Dataset extract =
****************
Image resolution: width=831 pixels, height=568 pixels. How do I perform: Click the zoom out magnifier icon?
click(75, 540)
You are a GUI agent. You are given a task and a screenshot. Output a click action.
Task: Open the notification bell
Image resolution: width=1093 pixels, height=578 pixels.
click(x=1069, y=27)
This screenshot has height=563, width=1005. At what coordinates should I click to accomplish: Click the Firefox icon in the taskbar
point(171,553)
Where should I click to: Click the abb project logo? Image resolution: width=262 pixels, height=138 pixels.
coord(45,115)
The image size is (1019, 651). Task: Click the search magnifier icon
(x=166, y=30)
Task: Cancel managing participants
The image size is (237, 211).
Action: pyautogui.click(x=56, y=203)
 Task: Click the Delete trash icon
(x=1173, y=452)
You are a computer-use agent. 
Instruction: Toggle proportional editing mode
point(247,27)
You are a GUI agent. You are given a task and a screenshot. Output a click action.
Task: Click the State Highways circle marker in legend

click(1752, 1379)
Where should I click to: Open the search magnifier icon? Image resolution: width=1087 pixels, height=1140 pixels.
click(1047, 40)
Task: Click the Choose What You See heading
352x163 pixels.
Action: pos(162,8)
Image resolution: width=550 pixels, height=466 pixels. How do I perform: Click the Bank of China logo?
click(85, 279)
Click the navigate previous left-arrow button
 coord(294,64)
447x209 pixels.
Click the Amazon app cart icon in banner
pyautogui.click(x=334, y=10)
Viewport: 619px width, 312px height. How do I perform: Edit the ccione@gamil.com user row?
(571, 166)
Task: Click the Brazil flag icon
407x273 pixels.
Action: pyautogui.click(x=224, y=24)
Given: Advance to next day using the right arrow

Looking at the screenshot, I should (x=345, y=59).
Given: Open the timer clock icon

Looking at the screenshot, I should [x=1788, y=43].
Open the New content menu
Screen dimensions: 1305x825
****************
Set exercise =
Rewrite all the records, changing "magnifier icon" to "magnifying glass icon" everywhere it occurs and leaving everything else as it is.

Answer to this exercise =
Image resolution: width=831 pixels, height=568 pixels. How do I perform: Click the zoom out magnifying glass icon?
click(75, 540)
You are a GUI agent. You are given a task and a screenshot. Output a click action.
Task: Open the notification bell
Image resolution: width=1093 pixels, height=578 pixels.
click(x=1069, y=27)
This screenshot has height=563, width=1005. At what coordinates should I click to accomplish: Click the Firefox icon in the taskbar
point(171,553)
Where should I click to: Click the abb project logo? Image resolution: width=262 pixels, height=138 pixels.
coord(45,115)
The image size is (1019, 651). Task: Click the search magnifying glass icon
(x=166, y=30)
Task: Cancel managing participants
The image size is (237, 211).
Action: pyautogui.click(x=56, y=203)
 Task: Click the Delete trash icon
(x=1173, y=452)
You are a computer-use agent. 
Instruction: Toggle proportional editing mode
point(247,27)
You are a GUI agent. You are given a task and a screenshot. Output a click action.
Task: Click the State Highways circle marker in legend

click(1752, 1379)
Where should I click to: Open the search magnifying glass icon? Image resolution: width=1087 pixels, height=1140 pixels.
click(1047, 40)
Task: Click the Choose What You See heading
352x163 pixels.
Action: pos(162,8)
Image resolution: width=550 pixels, height=466 pixels. How do I perform: Click the Bank of China logo?
click(85, 279)
Click the navigate previous left-arrow button
 coord(294,64)
447x209 pixels.
Click the Amazon app cart icon in banner
pyautogui.click(x=334, y=10)
Viewport: 619px width, 312px height. How do I perform: Edit the ccione@gamil.com user row?
(571, 166)
Task: Click the Brazil flag icon
407x273 pixels.
Action: pyautogui.click(x=224, y=24)
Given: Advance to next day using the right arrow

Looking at the screenshot, I should (x=345, y=59).
Given: Open the timer clock icon

Looking at the screenshot, I should [x=1788, y=43].
Open the New content menu
Screen dimensions: 1305x825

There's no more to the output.